分解する場合、まずは FD 挿入口とは反対側にあるシークモーターの電源線と、ヘッドロード機構のソレノイドへ繋がる制御線を端子から取り外します ( この工程に関しては FDD 内部を破損させる確率を下げる為、出来るだけ上側の蓋を外す前に行う事をおすすめします ) 。

参考写真-7

次に、上側と下側の二種類に分かれている FDD 内部の制御基板のうち、上側にある制御基板を固定しているねじを取り外します。

参考写真-8

FDD 中央部よりも FD 挿入口寄りの場所に有る、横渡しの金具 ( 梁 ) を取り外しますが、この金具は上側にある制御基板の支持金物の役割もしている関係上、乱暴に扱うと制御基板を破損させますので注意してください。

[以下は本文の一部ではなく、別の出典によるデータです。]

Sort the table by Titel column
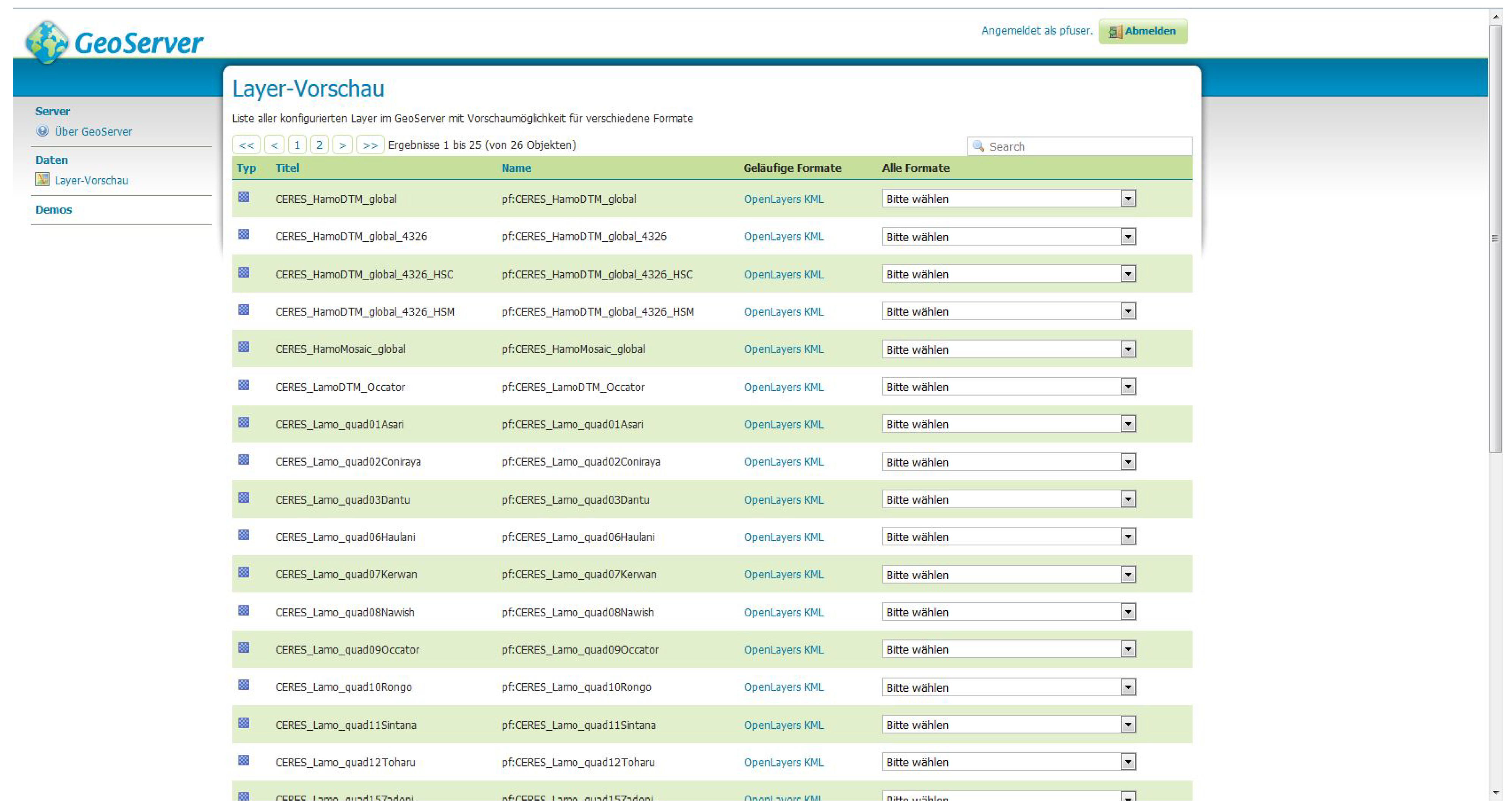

横渡しの金具は最初に、FFC がある方から取り外します。

参考写真-9

写真で拡大した部分を取り外すコツは、最初にクリアランスの分だけ上へ持ち上げてから、FD 挿入口とは反対の方向へスライドさせます ( 写真はスライドさせた後です ) 。

参考写真-10

今度は FDD 本体の金属枠から少し浮き上がる程度まで持ち上げたら、先ほどとは反対側の方向へスライドさせると、金具を取り外す事が出来ます。

参考写真-11

金物を取り外すと、上側にある制御基板が多少は自由に動かせる状態になります。

この状態となったら、取り外した金具のすぐ傍にある FFC のうち、下側の制御基板へ繋がる白い方の FFC を取り外し、次いで上側にある制御基板に接続されているトラック 0 センサーのフラットケーブルを取り外します。 ( FDD 本体の金属枠と制御基板の隙間に、ピンセットを突っ込んで取り外すと良いでしょう ) 

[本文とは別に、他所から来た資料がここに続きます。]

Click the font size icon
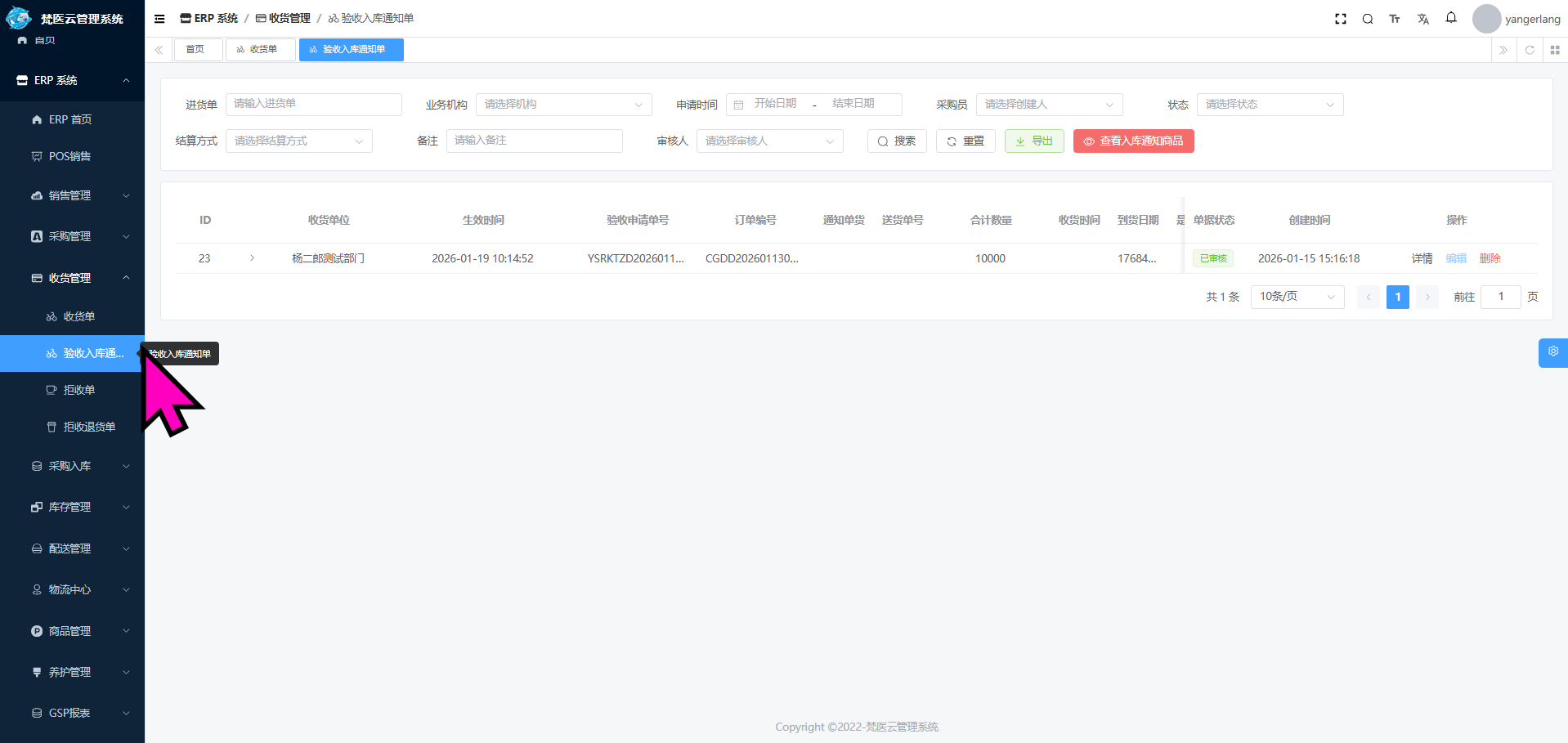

本来であれば、更にヘッドへ繋がる FFC も取り外した方が作業性は良いのですが、FFC を傷付ける危険性が高いため、私はヘッドへ繋がる FFC へ余計な張力を与えないよう注意しながら、基板を FDD 本体の金属枠よりも外側へ仮置きしました。

参考写真-12

FD を固定する金具は、下側、上側、FD 挿入口とは反対側の三種類に分かれている金具のうち、FD 挿入口とは反対側の金具をピンセットなどで押さえながら下側の金具を奥へ押し込むと、上側の金具の取り外しが可能になります。

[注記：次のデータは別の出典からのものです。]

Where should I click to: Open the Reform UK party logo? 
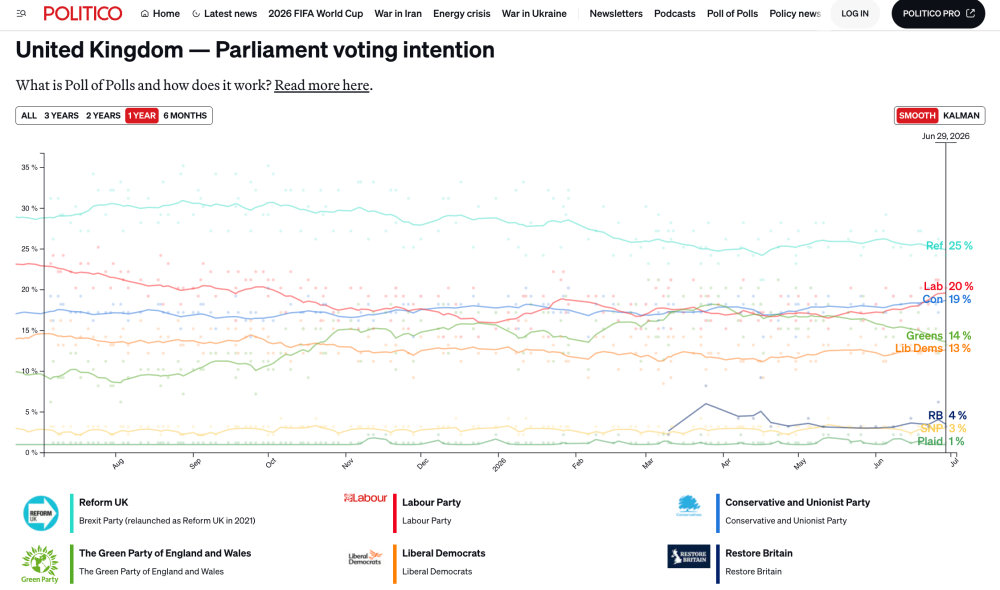[x=41, y=513]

上側の金具を取り外す際、引っ掛けるようにして設置されているヘッドロード機構の金具や、ヘッド本体を変形させないよう、注意してください。

注意点として、MD3541G の場合は FD 挿入口とは反対側の金具がトラック 0 センサーのベース部分に接触するまで移動させないと分解できない為、センサーに与える衝撃が最小限になるよう、注意してください。 ( このセンサーが動いてしまうと位置調整が必要になり、調整に必要な機器が無いのであれば事実上、FDD が使用出来なくなります ) 

参考写真-13

後年に製造された各社の 3.5 インチ FDD では余り見かけませんが、FD を固定する上側の金具には合成樹脂製の筒が取り付けられています ( おそらく、滑りを考慮しての事でしょう ) 。この部品は分解時、外れて紛失しやすいので保管状況に注意を払う必要が有ります。

参考写真-14

万が一紛失した場合、そのまま組み立てても金具が正常に動かないので FDD を使用する事ができません。代用品が必要になりますが、MD3541G ではマックエイト製の絶縁用ブッシュ BS-3-1 を転用する事が可能です。 ( 写真では、左側が絶縁用ブッシュ、右側が純正品 ) 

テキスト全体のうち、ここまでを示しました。